Problem requirements
Copy the records verbatim, beginning with the line that contains "pixelated profile avatar" and ending with the line that contains "will [x=37, y=327].", with both of those lines included.

____ Records for this task

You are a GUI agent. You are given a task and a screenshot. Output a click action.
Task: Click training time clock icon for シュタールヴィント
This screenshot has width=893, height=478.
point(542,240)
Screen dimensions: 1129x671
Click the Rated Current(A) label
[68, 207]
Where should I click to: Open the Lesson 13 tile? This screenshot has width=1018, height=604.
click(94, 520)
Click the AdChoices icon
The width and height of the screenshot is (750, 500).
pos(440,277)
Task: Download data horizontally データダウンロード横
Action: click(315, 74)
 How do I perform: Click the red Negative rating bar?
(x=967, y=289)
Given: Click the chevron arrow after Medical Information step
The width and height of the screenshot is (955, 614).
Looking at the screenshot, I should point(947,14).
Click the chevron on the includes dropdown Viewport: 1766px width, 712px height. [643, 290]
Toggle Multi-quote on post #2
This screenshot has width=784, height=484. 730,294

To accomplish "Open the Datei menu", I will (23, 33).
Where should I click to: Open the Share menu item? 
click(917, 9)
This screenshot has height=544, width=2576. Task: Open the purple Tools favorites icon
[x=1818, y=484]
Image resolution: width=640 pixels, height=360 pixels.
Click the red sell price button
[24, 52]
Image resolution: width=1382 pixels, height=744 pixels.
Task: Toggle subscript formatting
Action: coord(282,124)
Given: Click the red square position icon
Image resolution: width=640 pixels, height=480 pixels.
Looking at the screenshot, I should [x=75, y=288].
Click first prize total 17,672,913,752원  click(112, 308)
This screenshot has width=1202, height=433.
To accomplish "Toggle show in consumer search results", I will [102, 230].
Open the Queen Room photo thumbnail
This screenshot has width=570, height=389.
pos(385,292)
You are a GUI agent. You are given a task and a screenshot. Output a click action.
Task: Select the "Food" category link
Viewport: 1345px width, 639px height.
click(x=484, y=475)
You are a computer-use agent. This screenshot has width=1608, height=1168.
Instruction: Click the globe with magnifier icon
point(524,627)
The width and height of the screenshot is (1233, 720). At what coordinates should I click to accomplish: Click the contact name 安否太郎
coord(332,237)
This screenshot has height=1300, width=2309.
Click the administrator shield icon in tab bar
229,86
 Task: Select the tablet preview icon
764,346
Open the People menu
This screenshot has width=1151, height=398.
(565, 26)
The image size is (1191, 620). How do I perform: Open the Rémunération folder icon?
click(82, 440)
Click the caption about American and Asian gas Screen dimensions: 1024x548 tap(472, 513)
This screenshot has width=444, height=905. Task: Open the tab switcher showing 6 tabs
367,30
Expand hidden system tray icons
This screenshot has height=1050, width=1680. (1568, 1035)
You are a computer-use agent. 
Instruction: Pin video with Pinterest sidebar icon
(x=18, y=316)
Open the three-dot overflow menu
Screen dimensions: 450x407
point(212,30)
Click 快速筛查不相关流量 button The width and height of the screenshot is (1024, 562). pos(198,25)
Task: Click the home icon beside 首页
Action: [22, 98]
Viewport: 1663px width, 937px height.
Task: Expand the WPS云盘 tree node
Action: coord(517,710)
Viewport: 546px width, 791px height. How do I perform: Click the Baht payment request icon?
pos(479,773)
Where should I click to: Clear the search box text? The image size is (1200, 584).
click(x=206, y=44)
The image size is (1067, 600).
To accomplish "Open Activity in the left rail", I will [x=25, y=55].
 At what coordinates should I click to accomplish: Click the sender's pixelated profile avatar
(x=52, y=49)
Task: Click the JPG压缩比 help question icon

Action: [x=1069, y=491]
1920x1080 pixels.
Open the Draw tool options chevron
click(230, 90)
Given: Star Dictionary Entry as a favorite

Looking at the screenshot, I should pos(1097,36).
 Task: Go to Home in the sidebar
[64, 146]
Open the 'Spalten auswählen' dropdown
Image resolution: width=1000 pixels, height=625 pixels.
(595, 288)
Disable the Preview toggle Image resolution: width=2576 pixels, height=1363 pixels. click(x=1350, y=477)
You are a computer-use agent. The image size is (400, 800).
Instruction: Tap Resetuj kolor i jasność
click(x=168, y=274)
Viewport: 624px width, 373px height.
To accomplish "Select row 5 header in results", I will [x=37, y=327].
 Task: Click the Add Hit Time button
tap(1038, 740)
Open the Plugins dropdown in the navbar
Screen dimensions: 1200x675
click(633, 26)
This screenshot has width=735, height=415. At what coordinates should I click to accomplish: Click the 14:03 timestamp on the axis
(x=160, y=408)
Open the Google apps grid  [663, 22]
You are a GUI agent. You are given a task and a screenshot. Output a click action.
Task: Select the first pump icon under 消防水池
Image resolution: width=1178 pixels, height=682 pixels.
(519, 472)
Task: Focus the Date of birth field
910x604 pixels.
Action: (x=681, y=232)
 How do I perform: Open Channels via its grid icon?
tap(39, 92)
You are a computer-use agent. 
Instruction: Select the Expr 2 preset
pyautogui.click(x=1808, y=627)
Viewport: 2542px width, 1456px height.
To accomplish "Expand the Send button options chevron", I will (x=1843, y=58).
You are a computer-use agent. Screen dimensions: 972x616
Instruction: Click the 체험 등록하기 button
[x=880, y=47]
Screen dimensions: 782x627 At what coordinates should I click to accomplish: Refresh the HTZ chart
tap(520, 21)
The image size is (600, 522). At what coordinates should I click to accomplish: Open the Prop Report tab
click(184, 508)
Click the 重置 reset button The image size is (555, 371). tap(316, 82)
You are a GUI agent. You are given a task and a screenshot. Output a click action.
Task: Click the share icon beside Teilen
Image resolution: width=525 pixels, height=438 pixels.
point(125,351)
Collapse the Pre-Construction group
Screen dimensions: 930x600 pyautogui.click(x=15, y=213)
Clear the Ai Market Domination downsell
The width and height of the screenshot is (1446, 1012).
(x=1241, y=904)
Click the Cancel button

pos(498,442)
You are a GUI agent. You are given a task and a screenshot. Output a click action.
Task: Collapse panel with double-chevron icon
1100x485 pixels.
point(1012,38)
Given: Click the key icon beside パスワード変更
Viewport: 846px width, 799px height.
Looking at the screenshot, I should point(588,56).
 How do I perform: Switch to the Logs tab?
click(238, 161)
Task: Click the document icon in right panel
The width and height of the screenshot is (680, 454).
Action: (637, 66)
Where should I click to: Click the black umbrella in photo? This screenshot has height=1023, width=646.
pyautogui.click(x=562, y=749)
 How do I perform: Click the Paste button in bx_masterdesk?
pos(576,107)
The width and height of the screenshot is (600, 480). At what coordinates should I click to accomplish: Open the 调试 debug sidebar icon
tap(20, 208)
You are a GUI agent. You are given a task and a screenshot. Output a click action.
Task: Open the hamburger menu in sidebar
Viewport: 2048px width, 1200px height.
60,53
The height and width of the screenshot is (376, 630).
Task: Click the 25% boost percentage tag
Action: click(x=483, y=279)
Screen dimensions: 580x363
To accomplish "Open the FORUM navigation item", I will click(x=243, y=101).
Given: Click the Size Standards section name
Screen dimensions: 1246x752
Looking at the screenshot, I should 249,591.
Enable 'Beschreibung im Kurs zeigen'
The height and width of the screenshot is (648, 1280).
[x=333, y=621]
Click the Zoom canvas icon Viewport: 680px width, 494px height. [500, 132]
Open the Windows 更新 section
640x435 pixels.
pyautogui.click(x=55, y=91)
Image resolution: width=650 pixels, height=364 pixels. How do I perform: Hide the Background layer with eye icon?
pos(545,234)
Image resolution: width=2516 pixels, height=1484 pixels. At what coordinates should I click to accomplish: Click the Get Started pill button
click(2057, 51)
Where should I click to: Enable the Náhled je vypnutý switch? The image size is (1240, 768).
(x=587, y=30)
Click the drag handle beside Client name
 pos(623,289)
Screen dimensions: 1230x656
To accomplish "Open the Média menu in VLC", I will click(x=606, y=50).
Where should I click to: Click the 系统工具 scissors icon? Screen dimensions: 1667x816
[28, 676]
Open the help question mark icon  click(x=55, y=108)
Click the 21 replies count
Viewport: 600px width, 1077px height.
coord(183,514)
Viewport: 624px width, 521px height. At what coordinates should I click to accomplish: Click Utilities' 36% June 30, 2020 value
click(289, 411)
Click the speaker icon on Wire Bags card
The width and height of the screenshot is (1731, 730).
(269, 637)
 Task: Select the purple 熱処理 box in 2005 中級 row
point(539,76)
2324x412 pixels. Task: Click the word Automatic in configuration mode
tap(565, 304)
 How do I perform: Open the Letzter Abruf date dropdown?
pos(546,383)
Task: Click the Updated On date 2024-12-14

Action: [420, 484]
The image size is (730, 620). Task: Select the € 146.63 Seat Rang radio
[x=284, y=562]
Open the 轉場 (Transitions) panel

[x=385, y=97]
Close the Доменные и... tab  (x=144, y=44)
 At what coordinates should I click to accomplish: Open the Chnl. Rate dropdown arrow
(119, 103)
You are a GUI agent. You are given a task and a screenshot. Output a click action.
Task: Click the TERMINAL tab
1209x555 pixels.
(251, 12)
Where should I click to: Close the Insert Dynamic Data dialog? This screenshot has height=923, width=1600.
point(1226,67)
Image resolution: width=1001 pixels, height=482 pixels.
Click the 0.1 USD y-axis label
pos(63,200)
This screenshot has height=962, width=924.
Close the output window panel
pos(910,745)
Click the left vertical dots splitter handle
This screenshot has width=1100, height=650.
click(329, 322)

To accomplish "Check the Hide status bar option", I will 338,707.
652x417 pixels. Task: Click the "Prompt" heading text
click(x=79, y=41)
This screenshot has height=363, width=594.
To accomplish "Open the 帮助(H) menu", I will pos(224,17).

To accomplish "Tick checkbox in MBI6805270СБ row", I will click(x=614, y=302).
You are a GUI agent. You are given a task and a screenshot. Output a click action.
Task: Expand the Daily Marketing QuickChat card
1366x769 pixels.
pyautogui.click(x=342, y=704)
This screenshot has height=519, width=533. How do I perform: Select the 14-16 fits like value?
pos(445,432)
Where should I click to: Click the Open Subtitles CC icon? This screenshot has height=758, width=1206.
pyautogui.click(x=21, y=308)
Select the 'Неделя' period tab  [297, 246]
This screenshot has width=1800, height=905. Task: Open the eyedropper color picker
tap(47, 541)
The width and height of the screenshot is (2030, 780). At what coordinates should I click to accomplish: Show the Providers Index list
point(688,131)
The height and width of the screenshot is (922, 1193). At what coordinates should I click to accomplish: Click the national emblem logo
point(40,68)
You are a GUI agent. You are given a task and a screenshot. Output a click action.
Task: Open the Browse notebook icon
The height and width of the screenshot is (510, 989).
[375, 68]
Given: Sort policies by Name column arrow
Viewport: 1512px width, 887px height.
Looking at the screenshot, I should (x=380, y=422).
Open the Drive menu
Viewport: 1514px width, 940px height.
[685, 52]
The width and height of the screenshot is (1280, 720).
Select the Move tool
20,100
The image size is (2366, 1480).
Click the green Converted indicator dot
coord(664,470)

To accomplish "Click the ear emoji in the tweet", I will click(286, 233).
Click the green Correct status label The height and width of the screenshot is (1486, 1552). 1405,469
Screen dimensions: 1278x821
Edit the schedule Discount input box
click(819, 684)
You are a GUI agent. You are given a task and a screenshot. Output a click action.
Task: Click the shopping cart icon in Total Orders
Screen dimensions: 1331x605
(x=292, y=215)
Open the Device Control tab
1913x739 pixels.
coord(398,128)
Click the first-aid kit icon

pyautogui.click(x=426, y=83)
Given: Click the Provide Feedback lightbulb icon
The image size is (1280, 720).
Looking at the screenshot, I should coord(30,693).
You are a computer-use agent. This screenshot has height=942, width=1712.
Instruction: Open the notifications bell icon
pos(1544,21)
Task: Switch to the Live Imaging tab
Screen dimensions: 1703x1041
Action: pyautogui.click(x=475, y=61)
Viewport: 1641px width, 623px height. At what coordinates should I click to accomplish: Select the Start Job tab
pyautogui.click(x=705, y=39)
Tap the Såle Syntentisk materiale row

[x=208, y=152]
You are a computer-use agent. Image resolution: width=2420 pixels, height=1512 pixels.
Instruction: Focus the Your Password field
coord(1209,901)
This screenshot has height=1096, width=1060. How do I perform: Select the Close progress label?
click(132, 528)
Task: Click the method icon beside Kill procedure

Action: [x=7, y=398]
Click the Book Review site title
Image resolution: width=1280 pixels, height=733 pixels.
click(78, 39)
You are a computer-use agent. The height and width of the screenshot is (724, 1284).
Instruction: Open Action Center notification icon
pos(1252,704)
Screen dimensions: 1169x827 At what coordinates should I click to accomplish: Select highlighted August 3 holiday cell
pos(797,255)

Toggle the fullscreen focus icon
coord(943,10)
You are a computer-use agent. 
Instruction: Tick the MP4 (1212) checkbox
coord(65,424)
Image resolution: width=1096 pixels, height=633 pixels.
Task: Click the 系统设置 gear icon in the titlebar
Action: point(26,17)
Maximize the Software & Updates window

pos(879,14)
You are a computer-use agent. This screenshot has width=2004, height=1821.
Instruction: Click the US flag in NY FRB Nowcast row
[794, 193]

________

Answer to the task
 At what coordinates should I click to accomplish: Click the sender's pixelated profile avatar
(x=52, y=49)
Task: Click the JPG压缩比 help question icon

Action: [x=1069, y=491]
1920x1080 pixels.
Open the Draw tool options chevron
click(230, 90)
Given: Star Dictionary Entry as a favorite

Looking at the screenshot, I should pos(1097,36).
 Task: Go to Home in the sidebar
[64, 146]
Open the 'Spalten auswählen' dropdown
Image resolution: width=1000 pixels, height=625 pixels.
(595, 288)
Disable the Preview toggle Image resolution: width=2576 pixels, height=1363 pixels. click(x=1350, y=477)
You are a computer-use agent. The image size is (400, 800).
Instruction: Tap Resetuj kolor i jasność
click(x=168, y=274)
Viewport: 624px width, 373px height.
To accomplish "Select row 5 header in results", I will [x=37, y=327].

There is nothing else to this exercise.